(O que seria de nós cidadãos que continuam a ler jornais, em papel e on line, se alguns desses jornais não contivessem reflexões e visões ponderadas sobre a avalanche de indeterminação em que estamos mergulhados, contrastando com toda a série de papagaios que se arvoram o direito de opinião manejando a (in) coerência do instante sem qualquer preocupação de lastro, duração ou horizonte amplo. Estaríamos certamente mais perdidos nesse vendaval de indeterminação.)
Gente ponderada a escrever nos jornais e a entrar-nos casa dentro via televisão não é espécie em extinção, mas quase. Assim sendo, sou dos que valoram e agradecem a possibilidade de, ao toque de um clique ou de uma passagem pelas páginas de um jornal não interessa o contexto em que o façamos, encontrarmos uma reflexão que nos ajude a navegar neste mar revolto e sobretudo imprevisível.
A jornalista Teresa de Sousa é uma dessas penas raras. Aprecio sobretudo a sua capacidade para a partir de um conhecimento minucioso e aprofundado da questão europeia, dos seus desafios, derivas, contradições e resultados mais positivos, refletir também sobre a nossa própria situação. Esta perspetiva de análise não é muito comum, sobretudo em mundos de ideias como o nosso em que a realidade é maniqueisticamente espartilhada. A relação País-Europa só é vista pelo prisma ou lentes dos Fundos Europeus e como é conhecido destas matérias estamos numa agenda mediática que começa na suspeição quanto ás condições da sua utilização, destacando evidências da má utilização e não curvando a espinha para reconhecer boas condições de utilização e até boas práticas inovadoras. A nossa relação com a necessidade de gastar e incorporar estratégia de futuro nesse gasto é problemática e conflituosa. Temos uma continuada dificuldade em balancear os dois termos da equação e as próprias agendas mediáticas tendem, por mais paradoxal que vos possa parecer, a castigar mais uma não utilização do que uma má utilização.

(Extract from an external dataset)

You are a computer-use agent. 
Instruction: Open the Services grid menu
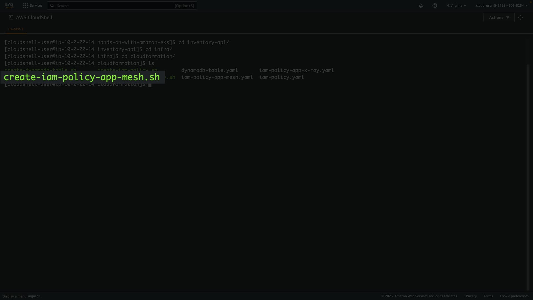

A reflexão que Teresa de Sousa nos traz na sua crónica de início de agosto (link aqui), intitulada de Reconstruir Melhor, claramente inspirada nos três BBB de Joe Biden (Build Back Better) é um oásis esperançoso. Primeiro, porque vai ao encontro da sabedoria agora centenária de Edgar Morin, uma das vozes mais insistentes e persistentes sobre a complexidade da integração das coisas. Segundo, porque coloca à frente da questão a total impossibilidade de ignorarmos o tema e a magnitude da desigualdade que a pandemia acentuou, cavalgando tendências já inscritas no horizonte recente. Terceiro, porque sublinha algo que poucos têm desenvolvido e sublinhado – a recuperação após pandemia (na indeterminação do que isto possa querer significar) não pode deixar de integrar essa desigualdade e a necessidade de construir um mundo com respostas consequentes ao mudar de vida para a transição energética e climática.
É esta conjugação que me faz pensar numa matéria que deveria começar a justificar um maior investimento de reflexão e argumentação do que infelizmente tem sido proposto à sociedade portuguesa. O tema é o da fiscalidade para a transição energética e climática. Esta parece-me ser a pista mais promissora para alcançar pontos de diálogo entre dois discursos que se têm ignorado radicalmente, até em personalidades como o Presidente da República que tinha obrigação de começar a construir pontes sobre esta matéria. Esses dois discursos são os que clamam pela transição energética e climática (e com razão) e os que disparam alucinados para a necessidade de maior ambição de crescimento (o que também se percebe dado o peso do constrangimento da dívida). Quando perspetivados com fratura de perspetiva anuncia-se o pior: ou penalizações de crescimento ou ritmos desvairados deste último incompatíveis com os desafios da transição climática.
Há certamente várias pontes possíveis para a integração dos dois temas. Mas a fiscalidade para a transição energética e climática é vital. Não é tarefa fácil, já que envolve perspetivas sobre a alocação de recursos e a produção mas também a nível de consumo e temos o constrangimento da insuportável desigualdade. Por isso, é das coisas que tem de ser pensada com tempo.
Seguramente que o Reconstruir Melhor de que nos fala Teresa de Sousa passa por aqui.